In Österreich arbeitet etwa die Firma PhytonIQ an derartigen Anbaumethoden. Und zwar in der für die Industrie interessantesten Ausführung, der Aeroponik, erklärt Markus Tauber von der Fachhochschule Burgenland. „Dabei hängen die Wurzeln in der Luft und werden von unten mit einem Sprühroboter mit Wasser und Nährstoffen versorgt. Gleichzeitig werden die Wurzeln gekämmt, damit sie nicht verklumpen.“

Der größte Vorteil der Methode: Man spart sich das Beet, es müssen keine schweren Erd- oder Wasserbecken übereinandergeschichtet werden, wodurch sich die Pflanzen sehr hoch stapeln und der Ertrag pro Quadratmeter entsprechend steigern lassen. Damit die vollautomatischen Parzellen auch einwandfrei funktionieren, müssen die Systeme richtig programmiert werden – hier kommt Taubers Arbeit am Forschungscenter „Cloud und CPS Security“ der FH ins Spiel.

Die richtige Dosis Wind berechnen

„Für die Aeroponik braucht es eine Menge an IT, nicht nur für die Sprühroboter an den Wurzeln. Auch die Steuerung für das richtige Licht oder den Wind sind für das Wachstum der Pflanze entscheidend. Bringe ich etwa zu früh zu viel Wind auf den Keimling, trocknet er aus. Bei zu wenig Wind wird dagegen das Wachstum nicht ausreichend stimuliert und die Pflanze knickt im schlimmsten Fall unter dem Eigengewicht um“, beschreibt der Informatiker die Herausforderungen, vor die seine Arbeitsgruppe gestellt ist.

Um die Systeme optimal einzusetzen und möglichst viel Ertrag mit möglichst wenig Ressourcen wie Wasser, Energie oder Dünger zu erzielen, wurde an der FH Burgenland im Rahmen des Projekts „Agri–Tec 4.0“ eine neue Testkammer eingerichtet.
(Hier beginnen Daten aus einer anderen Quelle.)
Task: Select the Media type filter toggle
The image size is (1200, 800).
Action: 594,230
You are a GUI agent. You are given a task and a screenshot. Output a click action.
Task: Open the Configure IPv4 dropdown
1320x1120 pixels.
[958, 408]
In der „Cubus“ getauften Anlage sind auf knapp drei Kubikmetern eine Vielzahl an Hightech-Sensoren verbaut, die alle Prozesse überwachen und die Systeme für Vertical Farming auf Herz und Nieren prüfen. „Damit haben wir eine Infrastruktur geschaffen, in der wir unsere Algorithmen nicht mehr nur für theoretische Modelle entwickeln, sondern in der Realität testen können“, freut sich Tauber.

Für die autonomen Systeme kommt auch künstliche Intelligenz zum Einsatz, die sich mittels Machine Learning selbst verbessert, damit in dem Gewächshaus zu jeder Zeit optimale Bedingungen herrschen. Und auch die Datensicherheit wird in der Anlage getestet, betont Tauber. „Gemeinsam mit dem AIT und der TU Wien arbeiten wir daran, die dynamische Betriebssicherheit zu verbessern, also wie man garantieren kann, dass die Daten, die hier gesammelt werden, auch vertrauenswürdig sind.“

Rein technisch ist ein solcher Pflanzenanbau längst möglich. Bestimmte Produkte, etwa Salate, Microgreens (essbare Keimlinge) oder Gewächse für die Traditionelle Chinesische Medizin werden bereits im Vertical Farming produziert. Bis man Obst und Gemüse im großen Maßstab in den Regalen großer Hallen wachsen lässt, braucht es aber noch einiges an Entwicklungs- und Optimierungsarbeit.